Dengan langkah gontai saya terpaksa jalan kerumah dengan berat hati dari pada nanti dimarahin Ibu. Beberapa langkah kemudian, ada bunyi desiran angin yang kencang, tiba-tiba Uni teriak “Ayah!!” sambil tersenyum lalu berlari lagi kepinggir jalan raya dan melihat arah tikungan 300 meter dari rumah, Saya juga ikut-ikutan dibelakang uni lari begitu juga kakak, beberapa saat kemudian yang terlihat adalah sebuah truk besar pengangkut pasir yang bunyinya sama dengan Bus yang biasa dari Padang itu. Saya kecewa, kakak kecewa dan Uni juga kecewa. Mereka berdua balik kedalam rumah, saya masih menunggu dan melihat, ternyata ada Bus dengan tulisan “MANDALA” didepan bagian atasnya dan “FANTASI” dibagian bawahnya tepat dibelakang truk pengangkut pasir tadi. Saya teriak sama dengan teriakan Uni tadi “AYAH!!” lebih histeris lalu Uni dan Kakak lari lagi kepinggir jalan raya.

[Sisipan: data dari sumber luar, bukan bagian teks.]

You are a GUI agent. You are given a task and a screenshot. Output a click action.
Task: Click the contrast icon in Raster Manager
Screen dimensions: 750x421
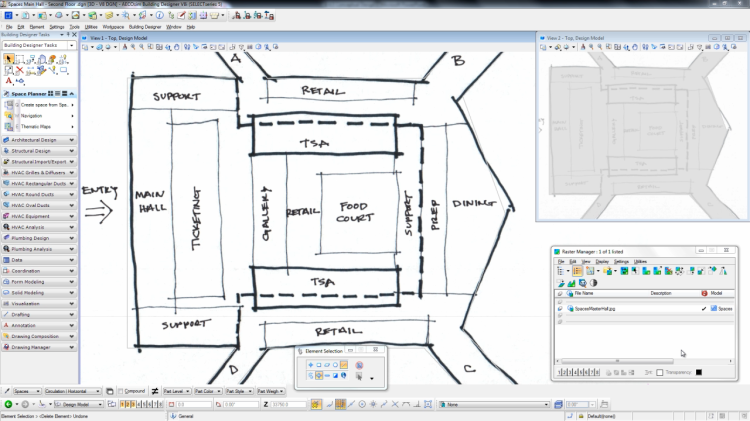[x=592, y=283]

Bus angkutan umum itu benar-benar berhenti tepat di depan rumah, dari balik mobil ada sepasang kaki yang turun memakai sendal Indian. Entahlah, orang dulu suka banget pake sendal itu. Celana bahan seperti itu siapa lagi kalau bukan ayah, kemeja polos lengan panjang yang dilipat sampai kesikut. Kebiasaan ayah satu hal, ya jarang banget yang namanya bawa oleh-oleh. Selama ini jika ke padang hanya beberapa ikat bengkuang yang dibawa kerumah. Ya seperti itulah hari-hari yang indah berlalu dirumah.

Yang saya tunggu tidak itu, “sepeda” yang ada di otak saya hanya sepeda. Tiba-tiba kenek bus tersebut manjat keatas bagian Bus yang banyak banget barang-barang menumpuk disana, lalu kenek itu mengangkat sebuah sepeda baru berwarna hijau tidak begitu besar lengkap dengan roda bantu yang ada dikiri dan kanannya. Saya seneng banget hari itu, beberapa belas tahun setelah hari itu sekarang anak kecil yang berdiri menunggu sepeda itu merasa menyesal, kenapa perhatiannya hanya tertuju pada sepeda barunya? Harusnya dia lihat paras Ayahnya yang lelah dalam perjalanan. Tetap memaksa tersenyum meski perjalanan itu panjang.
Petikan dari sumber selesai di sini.